» 課題 1
以下の綿に関する文書抜粋によれば、紡績工場で最初に行われる工程は何と呼ばれていますか。
» 課題 2
以下の綿に関する文書抜粋で、ワタの主要産地として挙げられている国をすべて列挙してください。
» 課題 3
以下の綿に関する文書抜粋に基づき、混打綿の工程でコットンから種カスやゴミなどの異物を取り除く理由を説明してください。

##### 文書抜粋 #####

先日、身近な素材「コットン(綿)」の歴史や特徴、種類についてブログを書きました。
やさしい素材、綿最高。
さて、今日は一般的にはあまり知られていない、かもしれない、「綿が原料から糸になるまで」のお話をしたいと思います。お付き合いいただけたら幸いです。
収穫
はじめに。「コットン(cotton)」=「綿」となる繊維は、アオイ科の綿(ワタ)の木から収穫されます。
ワタの生育には、温暖な環境と600mm〜1200mmの降水量が良いとされ、中国やインド、アメリカ、パキスタンなどが主要産地となっています。
一口にコットン(綿)と言っても、多様な種類があり、例えば、UNIQLO(ユニクロ)がTシャツなどに使用し広く知られるようになったアメリカ産の超長繊維種のスーピマコットンなど。繊維の長さや産地によってそれぞれ特徴があります。詳しくは、ブログ>いつもそばにへ
綿花からふわふわの白い種子毛だけが摘み取られ、原料を加工して糸をつくる「紡績工場」へ運ばれます。
紡績工程
混打綿
紡績工場での最初の工程は混打綿といいます。コットンを解きほぐし、品質を良くする為に種カスやゴミなどの異物を取り除く作業です。
カード工程
その後、打綿機から送られてきたコットンを更にほぐし、短い繊維やもつれ、異物を取り除きます。綿菓子のような薄い膜になって機械から出てきたコットンを束ねて、カードスライバーと呼ばれるロープ状にします。

##### データ抜粋 #####

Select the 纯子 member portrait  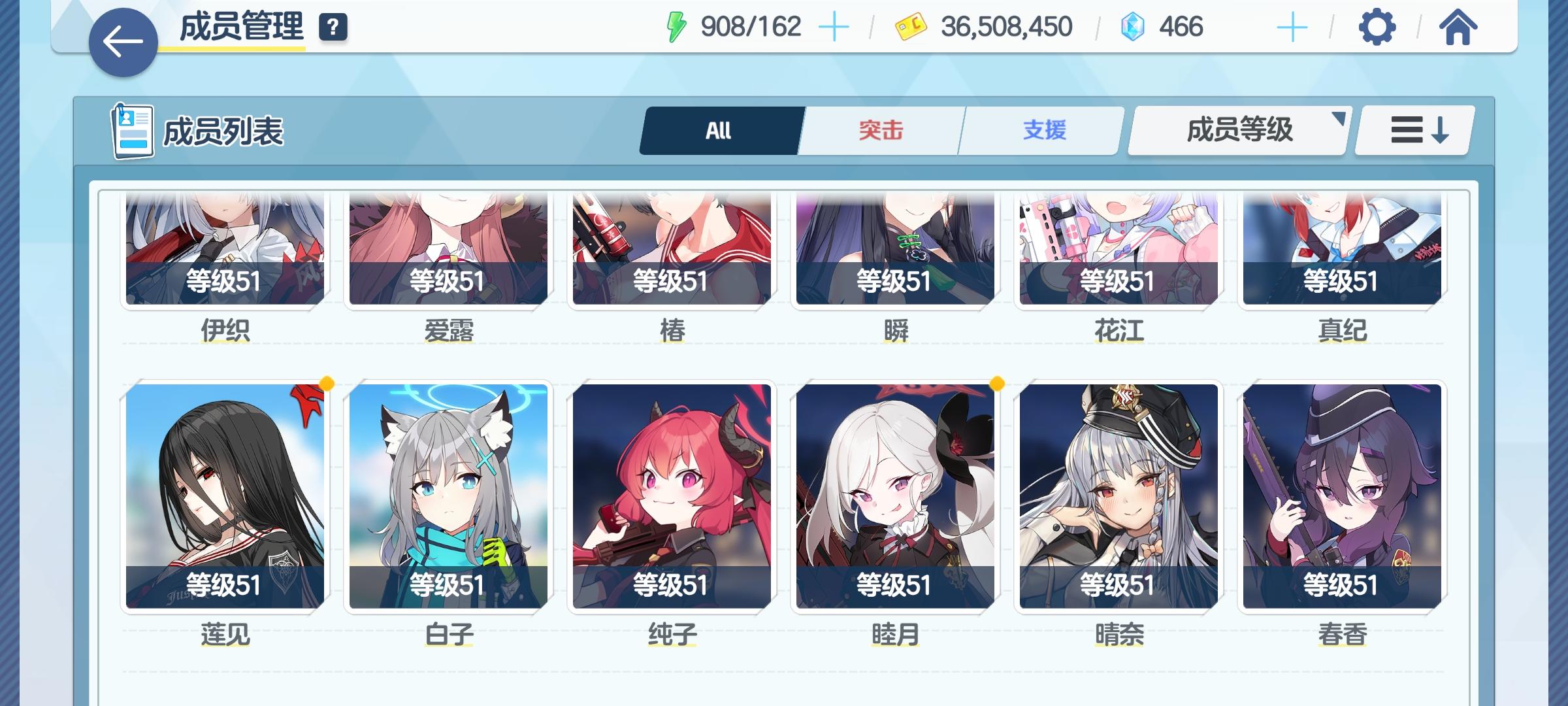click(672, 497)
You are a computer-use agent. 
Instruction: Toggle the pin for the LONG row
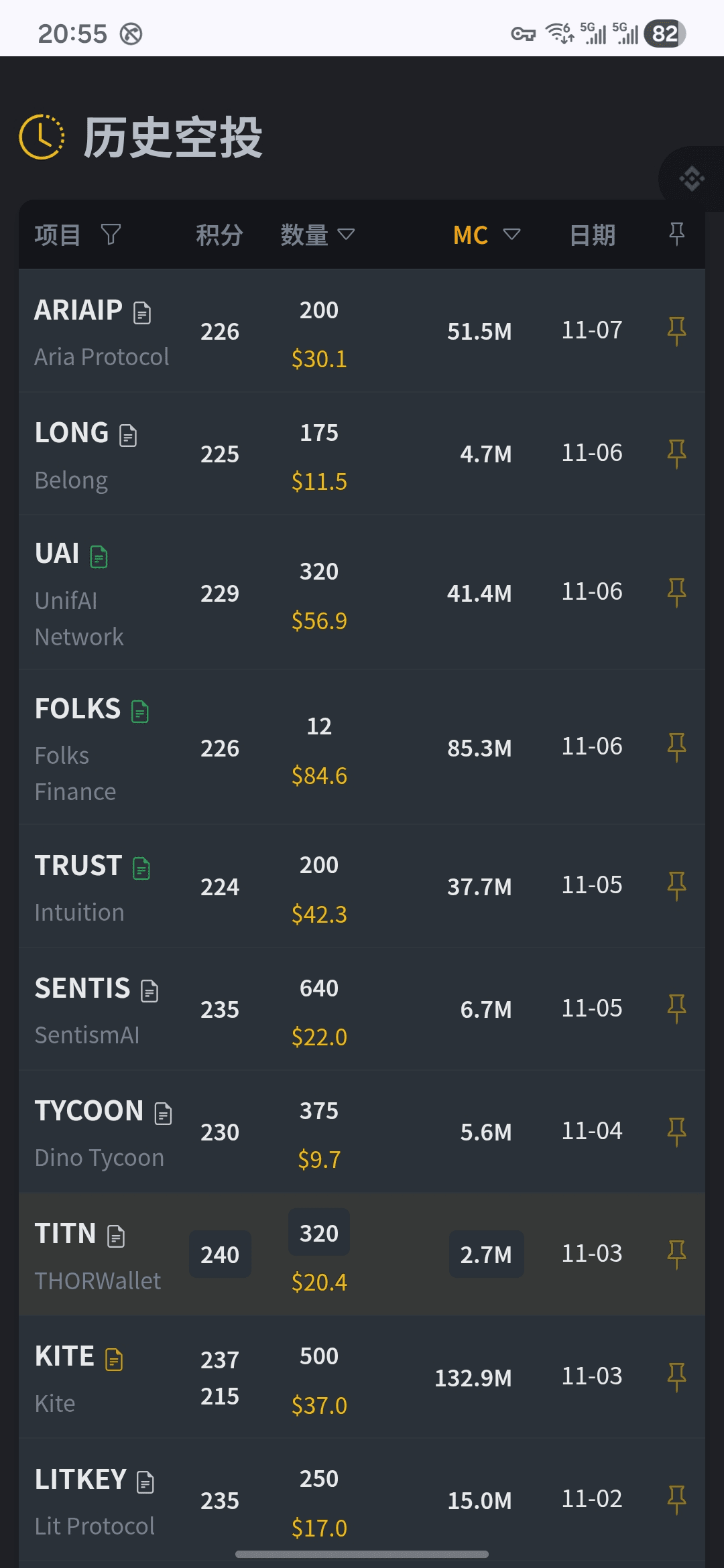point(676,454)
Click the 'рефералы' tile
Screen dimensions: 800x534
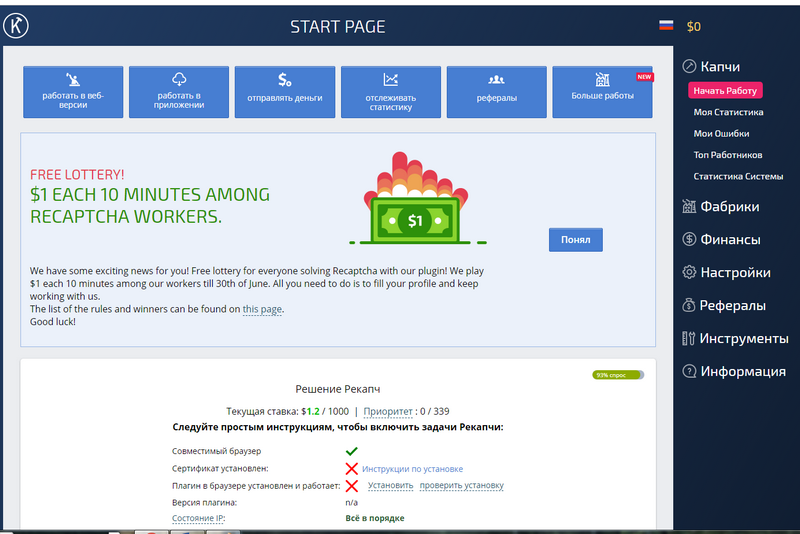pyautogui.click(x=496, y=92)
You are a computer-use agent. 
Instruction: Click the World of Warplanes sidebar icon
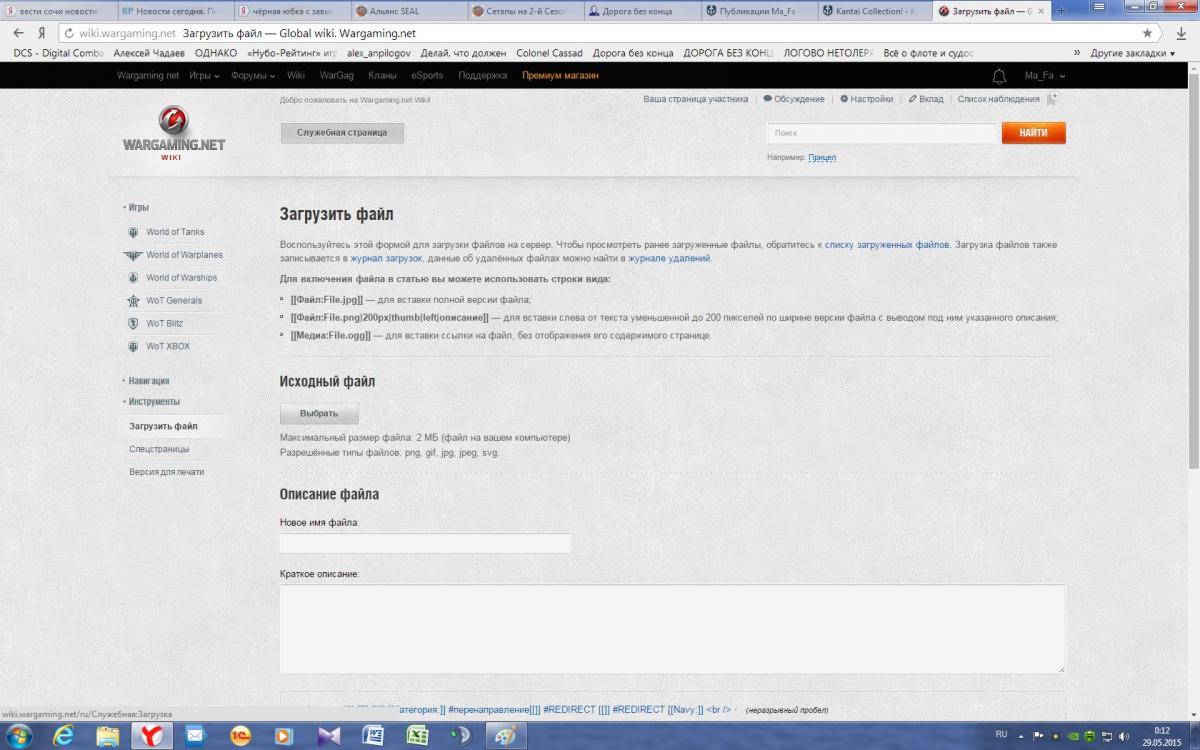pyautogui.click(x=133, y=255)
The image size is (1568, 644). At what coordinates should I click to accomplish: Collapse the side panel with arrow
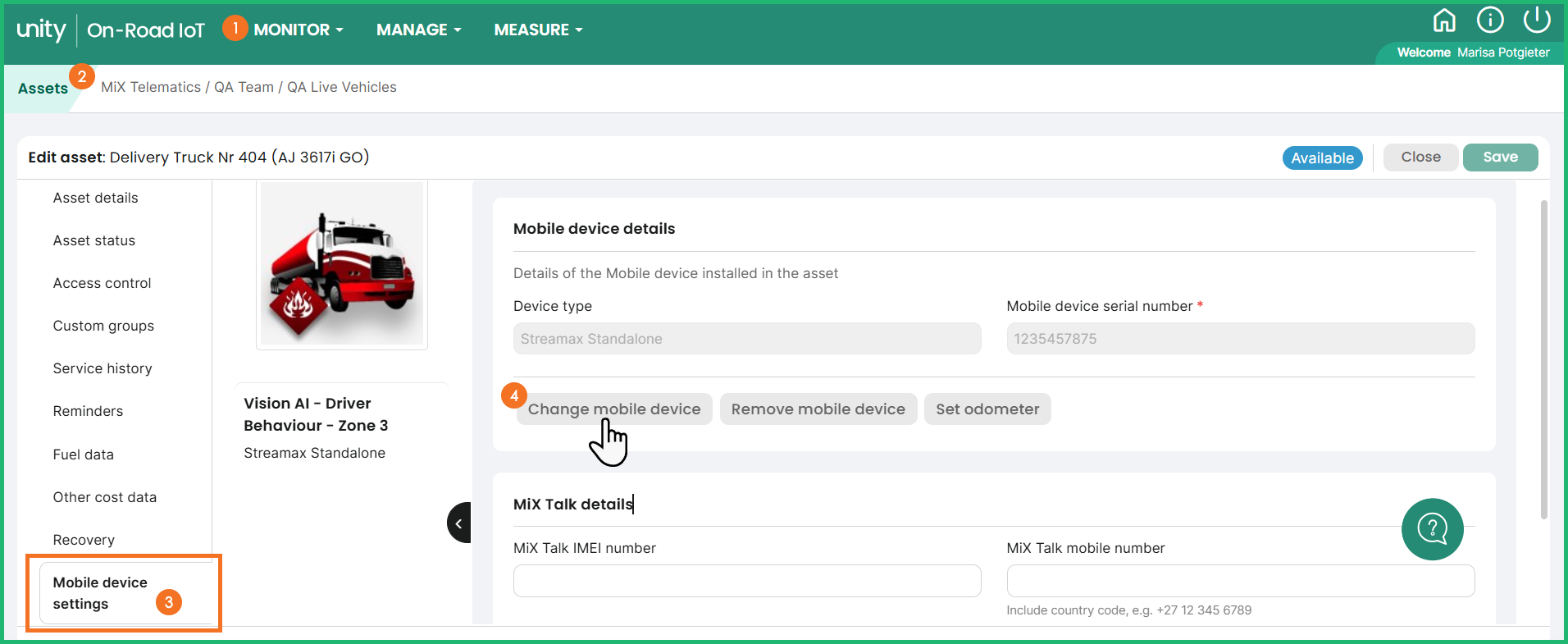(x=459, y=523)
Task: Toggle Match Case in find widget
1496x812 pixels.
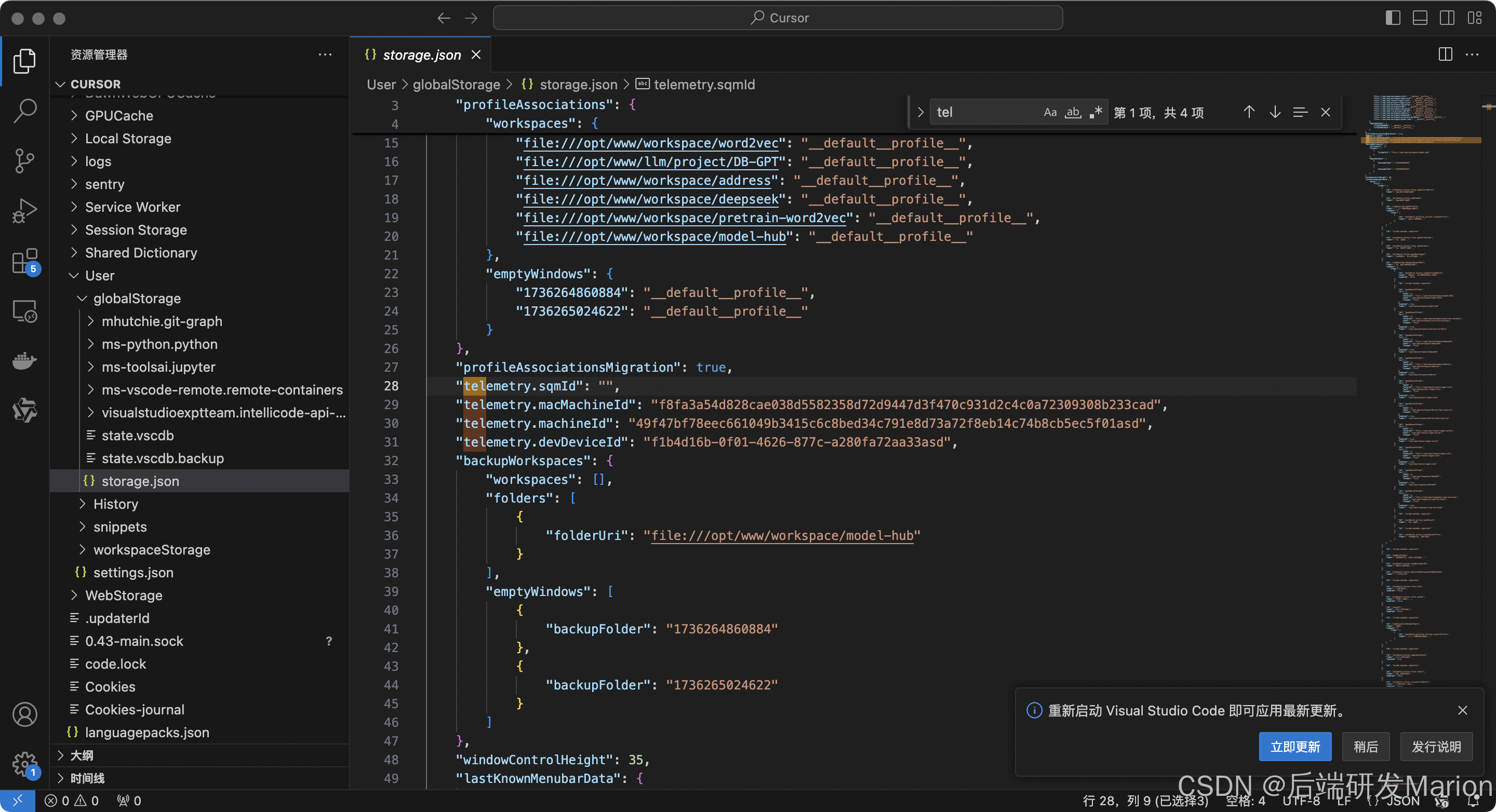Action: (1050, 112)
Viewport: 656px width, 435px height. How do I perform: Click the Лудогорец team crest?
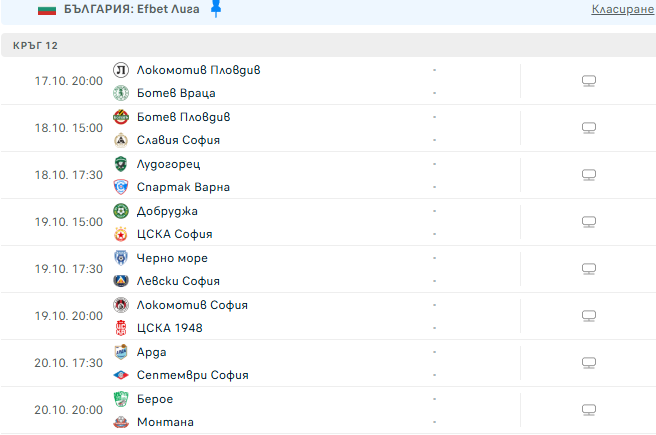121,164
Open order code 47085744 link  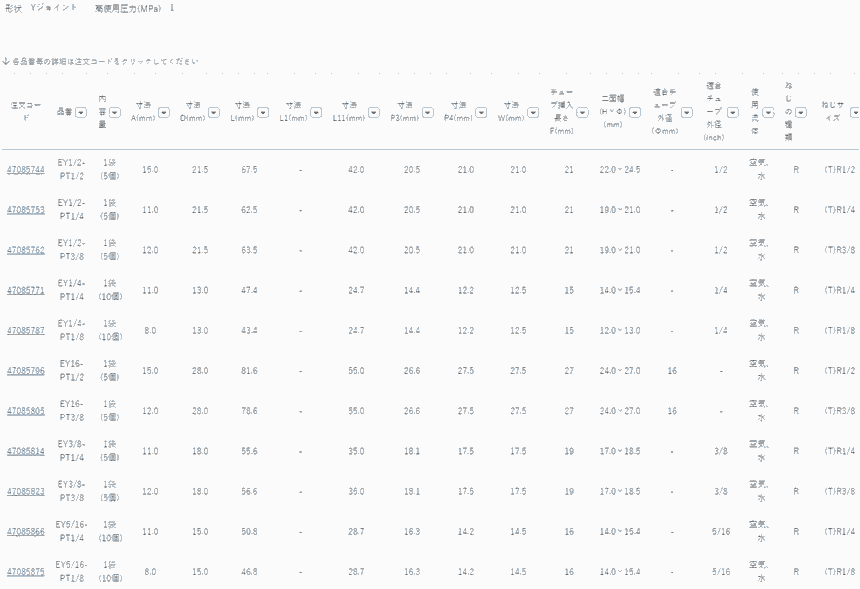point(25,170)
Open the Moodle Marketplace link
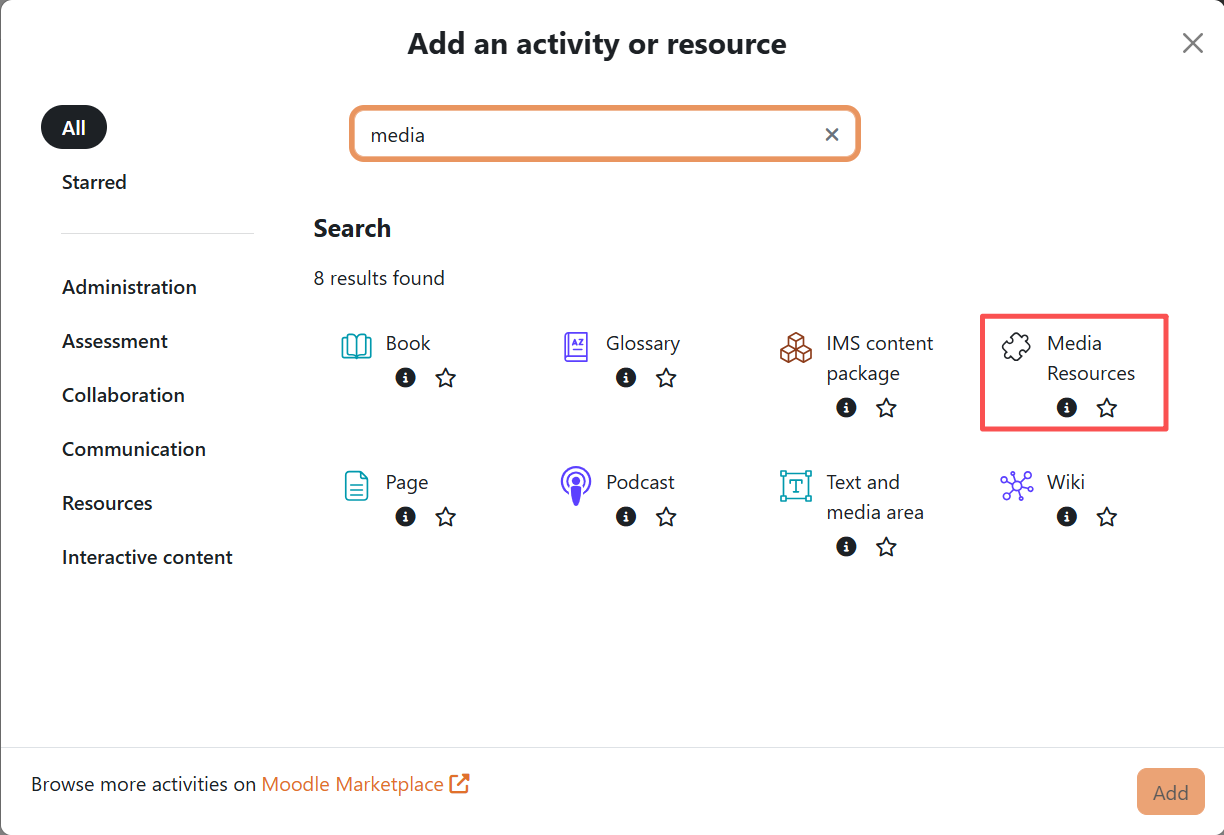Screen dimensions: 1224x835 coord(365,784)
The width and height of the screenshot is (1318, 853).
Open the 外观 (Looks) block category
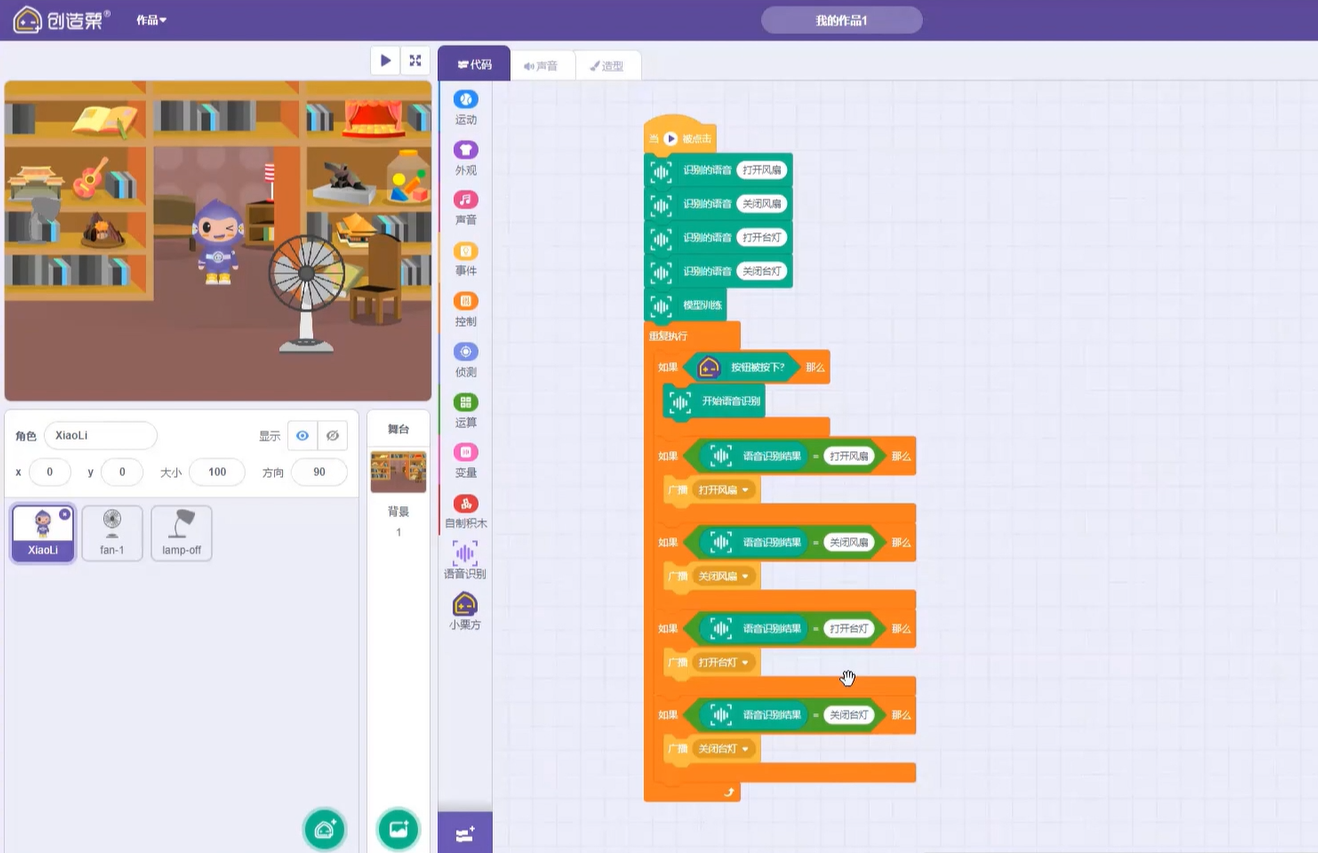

#####

» 正解 1
混打綿と呼ばれています。

» 正解 2
中国、インド、アメリカ、パキスタン

» 正解 3
コットンの品質を良くするためです。混打綿では、コットンを解きほぐしたうえで、種カスやゴミなどの異物を取り除きます。